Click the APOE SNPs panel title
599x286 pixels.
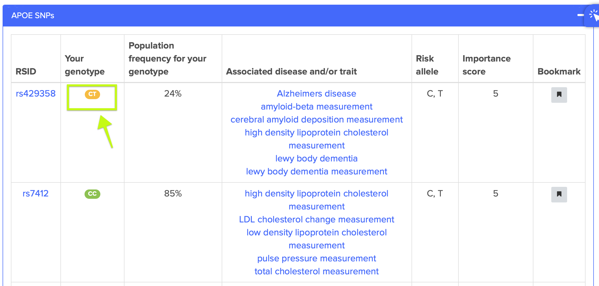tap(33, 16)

######

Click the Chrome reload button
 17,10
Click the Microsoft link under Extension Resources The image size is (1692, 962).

######

**What is being asked:** State how many lines of the material above contain the string "Click", matching case exactly. Give only the number.

**Solution to this problem:** 3